Least-squares reverse-time migration with a multiplicative Cauchy constraint

One of reverse-time migration’s main limitations is that an unscaled adjoint operator is prone to produce images with low resolution, inaccurate amplitudes, and even artifacts. Least-squares reverse-time migration (LSRTM) was subsequently introduced to mitigate this inadequacy via the use of an approximation to an inverse operator. LSRTM suffers from its own limitations, most importantly from poor condition, which often manifests itself as image artifacts. One approach to ameliorate this issue is to constrain the optimization problem by introducing a penalty term to the cost function. Penalizing estimated parameters for sparsity is one such constraint that has been shown to be effective. A drawback of this technique is that it introduces a trade-off between data fitting and image sparsity. Furthermore, if using the Cauchy constraint, an additional trade-off is introduced due to the requirement to estimate a hyper-parameter.
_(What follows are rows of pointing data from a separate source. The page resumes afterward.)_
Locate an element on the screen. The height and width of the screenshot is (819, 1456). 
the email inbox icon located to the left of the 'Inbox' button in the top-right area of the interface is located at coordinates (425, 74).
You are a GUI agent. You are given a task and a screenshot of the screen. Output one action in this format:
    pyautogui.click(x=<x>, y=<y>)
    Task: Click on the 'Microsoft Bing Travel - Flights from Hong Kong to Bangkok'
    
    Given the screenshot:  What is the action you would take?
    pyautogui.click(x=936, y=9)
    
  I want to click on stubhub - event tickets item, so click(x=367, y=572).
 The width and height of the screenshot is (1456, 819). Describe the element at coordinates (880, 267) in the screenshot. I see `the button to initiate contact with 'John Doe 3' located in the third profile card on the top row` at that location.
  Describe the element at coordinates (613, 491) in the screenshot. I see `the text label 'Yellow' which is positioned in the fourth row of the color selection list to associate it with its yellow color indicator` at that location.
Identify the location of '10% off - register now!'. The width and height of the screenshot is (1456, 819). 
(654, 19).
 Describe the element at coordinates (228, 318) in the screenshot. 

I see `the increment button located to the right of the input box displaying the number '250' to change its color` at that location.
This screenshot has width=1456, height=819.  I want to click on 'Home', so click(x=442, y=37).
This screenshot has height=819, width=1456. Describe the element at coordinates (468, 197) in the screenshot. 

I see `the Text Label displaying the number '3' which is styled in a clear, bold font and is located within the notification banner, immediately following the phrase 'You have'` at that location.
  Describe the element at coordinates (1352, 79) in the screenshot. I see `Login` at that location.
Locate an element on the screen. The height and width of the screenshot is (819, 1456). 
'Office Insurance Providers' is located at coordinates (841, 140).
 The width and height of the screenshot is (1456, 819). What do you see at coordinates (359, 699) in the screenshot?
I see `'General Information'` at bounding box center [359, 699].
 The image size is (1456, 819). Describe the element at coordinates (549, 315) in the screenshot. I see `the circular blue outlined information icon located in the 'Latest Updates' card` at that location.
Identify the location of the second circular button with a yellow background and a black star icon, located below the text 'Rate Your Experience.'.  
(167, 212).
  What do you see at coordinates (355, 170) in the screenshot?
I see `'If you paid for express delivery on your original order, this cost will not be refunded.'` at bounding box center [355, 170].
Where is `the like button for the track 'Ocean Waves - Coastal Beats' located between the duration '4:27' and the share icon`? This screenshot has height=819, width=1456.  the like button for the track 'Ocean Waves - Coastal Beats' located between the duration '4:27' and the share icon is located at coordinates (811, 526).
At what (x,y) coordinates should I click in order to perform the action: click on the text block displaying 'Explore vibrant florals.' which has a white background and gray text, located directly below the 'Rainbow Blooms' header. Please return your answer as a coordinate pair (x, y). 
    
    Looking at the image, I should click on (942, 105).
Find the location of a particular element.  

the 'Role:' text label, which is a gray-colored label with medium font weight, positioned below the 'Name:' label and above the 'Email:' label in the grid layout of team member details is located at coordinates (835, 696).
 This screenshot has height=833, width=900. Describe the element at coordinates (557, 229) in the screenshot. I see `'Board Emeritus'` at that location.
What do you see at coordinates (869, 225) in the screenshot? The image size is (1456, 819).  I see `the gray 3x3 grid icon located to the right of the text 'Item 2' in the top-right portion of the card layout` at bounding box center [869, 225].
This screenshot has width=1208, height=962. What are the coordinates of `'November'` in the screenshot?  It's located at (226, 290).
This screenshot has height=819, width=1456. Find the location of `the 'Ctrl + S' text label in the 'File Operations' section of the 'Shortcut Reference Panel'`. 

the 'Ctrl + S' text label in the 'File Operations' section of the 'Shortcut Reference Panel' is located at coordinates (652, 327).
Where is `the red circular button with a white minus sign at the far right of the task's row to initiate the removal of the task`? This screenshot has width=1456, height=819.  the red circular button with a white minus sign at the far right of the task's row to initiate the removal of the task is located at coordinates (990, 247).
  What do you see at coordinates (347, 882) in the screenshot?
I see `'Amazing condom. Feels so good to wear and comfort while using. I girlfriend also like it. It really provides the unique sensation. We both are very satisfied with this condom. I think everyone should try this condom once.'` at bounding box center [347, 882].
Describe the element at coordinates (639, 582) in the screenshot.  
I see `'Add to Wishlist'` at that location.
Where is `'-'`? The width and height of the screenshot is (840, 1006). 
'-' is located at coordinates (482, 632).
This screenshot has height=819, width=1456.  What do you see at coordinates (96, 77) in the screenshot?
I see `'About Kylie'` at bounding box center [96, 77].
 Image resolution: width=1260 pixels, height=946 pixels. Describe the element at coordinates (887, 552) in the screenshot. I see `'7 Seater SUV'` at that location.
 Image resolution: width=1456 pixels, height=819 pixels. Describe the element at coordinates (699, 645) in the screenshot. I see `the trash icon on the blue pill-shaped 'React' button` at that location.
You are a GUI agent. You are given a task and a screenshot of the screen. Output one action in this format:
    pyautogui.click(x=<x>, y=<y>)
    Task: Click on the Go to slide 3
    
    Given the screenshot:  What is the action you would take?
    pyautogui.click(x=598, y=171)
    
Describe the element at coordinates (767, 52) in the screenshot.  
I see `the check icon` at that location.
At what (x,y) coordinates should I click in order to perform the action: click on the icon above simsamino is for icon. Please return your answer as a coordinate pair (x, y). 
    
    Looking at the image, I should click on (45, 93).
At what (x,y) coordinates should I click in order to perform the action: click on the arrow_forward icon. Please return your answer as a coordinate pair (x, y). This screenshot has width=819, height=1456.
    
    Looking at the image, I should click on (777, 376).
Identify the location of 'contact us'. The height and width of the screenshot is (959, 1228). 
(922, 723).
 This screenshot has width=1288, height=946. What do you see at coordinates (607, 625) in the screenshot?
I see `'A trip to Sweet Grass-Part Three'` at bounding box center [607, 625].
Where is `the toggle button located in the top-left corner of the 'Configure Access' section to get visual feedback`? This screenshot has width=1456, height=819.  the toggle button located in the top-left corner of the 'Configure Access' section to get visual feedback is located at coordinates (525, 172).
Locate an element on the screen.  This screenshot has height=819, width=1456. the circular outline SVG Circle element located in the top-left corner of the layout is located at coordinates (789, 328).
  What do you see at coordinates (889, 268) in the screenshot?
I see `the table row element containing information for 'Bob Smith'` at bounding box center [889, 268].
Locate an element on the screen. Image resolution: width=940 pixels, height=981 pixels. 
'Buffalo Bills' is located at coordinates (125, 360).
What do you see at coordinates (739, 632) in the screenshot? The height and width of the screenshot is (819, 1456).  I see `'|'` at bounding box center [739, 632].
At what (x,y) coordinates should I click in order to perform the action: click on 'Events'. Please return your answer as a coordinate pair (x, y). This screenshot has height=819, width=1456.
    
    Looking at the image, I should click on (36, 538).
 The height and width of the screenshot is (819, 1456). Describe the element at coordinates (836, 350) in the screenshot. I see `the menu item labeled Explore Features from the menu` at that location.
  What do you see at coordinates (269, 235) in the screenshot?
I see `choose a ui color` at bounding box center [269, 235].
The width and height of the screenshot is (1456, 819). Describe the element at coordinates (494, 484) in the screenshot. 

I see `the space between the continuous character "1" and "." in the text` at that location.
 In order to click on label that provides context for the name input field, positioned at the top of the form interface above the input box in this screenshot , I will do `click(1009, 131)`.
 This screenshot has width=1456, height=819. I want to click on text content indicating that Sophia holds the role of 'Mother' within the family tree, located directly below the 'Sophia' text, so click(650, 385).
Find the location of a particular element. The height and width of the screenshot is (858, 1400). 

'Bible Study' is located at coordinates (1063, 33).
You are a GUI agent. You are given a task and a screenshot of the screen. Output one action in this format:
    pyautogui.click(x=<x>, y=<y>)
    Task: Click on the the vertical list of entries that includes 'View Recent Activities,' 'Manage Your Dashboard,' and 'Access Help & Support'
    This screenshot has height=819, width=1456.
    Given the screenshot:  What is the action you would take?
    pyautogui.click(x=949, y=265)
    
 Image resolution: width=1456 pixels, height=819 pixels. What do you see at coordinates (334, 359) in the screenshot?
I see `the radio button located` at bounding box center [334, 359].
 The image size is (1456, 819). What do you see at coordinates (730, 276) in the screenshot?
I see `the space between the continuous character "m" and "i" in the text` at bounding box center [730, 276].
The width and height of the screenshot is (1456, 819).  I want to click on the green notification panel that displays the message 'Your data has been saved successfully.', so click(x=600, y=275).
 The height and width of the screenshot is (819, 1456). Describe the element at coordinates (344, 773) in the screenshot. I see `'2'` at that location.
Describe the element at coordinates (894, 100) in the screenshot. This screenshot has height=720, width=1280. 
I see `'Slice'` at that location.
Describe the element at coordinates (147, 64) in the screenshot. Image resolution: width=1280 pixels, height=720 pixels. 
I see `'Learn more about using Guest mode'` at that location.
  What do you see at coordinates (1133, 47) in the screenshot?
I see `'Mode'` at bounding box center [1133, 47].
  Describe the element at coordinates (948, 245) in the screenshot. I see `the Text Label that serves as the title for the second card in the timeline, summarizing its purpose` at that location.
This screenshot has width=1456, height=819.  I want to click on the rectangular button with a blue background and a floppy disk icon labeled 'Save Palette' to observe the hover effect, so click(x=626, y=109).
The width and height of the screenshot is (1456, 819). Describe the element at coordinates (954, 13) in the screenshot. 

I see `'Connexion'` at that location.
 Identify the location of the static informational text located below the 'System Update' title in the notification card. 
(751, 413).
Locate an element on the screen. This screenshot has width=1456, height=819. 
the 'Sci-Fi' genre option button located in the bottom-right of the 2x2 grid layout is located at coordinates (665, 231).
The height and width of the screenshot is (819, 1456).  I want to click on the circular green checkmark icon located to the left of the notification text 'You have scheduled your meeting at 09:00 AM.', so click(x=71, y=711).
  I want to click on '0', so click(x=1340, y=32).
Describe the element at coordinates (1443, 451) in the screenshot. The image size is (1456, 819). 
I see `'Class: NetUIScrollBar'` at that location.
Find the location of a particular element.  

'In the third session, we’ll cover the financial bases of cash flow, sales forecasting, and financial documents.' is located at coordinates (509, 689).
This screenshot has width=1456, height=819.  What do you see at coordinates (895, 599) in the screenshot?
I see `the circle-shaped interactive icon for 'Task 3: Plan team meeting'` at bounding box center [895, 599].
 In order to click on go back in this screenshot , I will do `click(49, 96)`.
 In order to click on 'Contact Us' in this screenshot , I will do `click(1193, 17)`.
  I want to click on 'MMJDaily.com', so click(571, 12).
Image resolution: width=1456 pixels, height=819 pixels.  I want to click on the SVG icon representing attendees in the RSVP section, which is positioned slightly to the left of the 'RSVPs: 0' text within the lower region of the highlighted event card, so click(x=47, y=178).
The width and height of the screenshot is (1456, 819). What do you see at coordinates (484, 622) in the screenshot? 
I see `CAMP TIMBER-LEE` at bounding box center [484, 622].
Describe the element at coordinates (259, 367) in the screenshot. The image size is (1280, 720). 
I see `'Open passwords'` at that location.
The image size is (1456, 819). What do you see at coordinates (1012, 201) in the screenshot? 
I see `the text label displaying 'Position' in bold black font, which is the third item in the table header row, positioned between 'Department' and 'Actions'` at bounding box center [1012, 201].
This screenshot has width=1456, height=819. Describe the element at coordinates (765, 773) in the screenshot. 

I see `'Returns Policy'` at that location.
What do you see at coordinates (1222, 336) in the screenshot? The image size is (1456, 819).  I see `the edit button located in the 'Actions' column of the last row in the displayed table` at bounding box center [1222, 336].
We introduce an alternative approach that mitigates these trade-offs by combining a multiplicative cost function with an effective means for determining the Cauchy hyper-parameter. We also introduce a new formulation of the multiplicative cost function that avoids over-penalization by the constraint via the introduction of a relaxation term. Finally, we seek to improve the computational efficiency by introducing a new approach for computing the step length. As such, our method introduces three novel aspects to constrained LSRTM: (i) a relaxed multiplicative cost function, (ii) semi-automatic estimation of the Cauchy hyper-parameter, and (iii) efficient computation of the step length. We discuss the theory and implementation, followed by application to three synthetic datasets and a real ultrasonic dataset. Given the presence of large salt bodies, elasticity, and noise, along with the directivity of piezoelectric ultrasonic transducers, these datasets provide a challenging test of the approach outlined. Results demonstrate that our method is robust in handling the challenges imposed by these scenarios.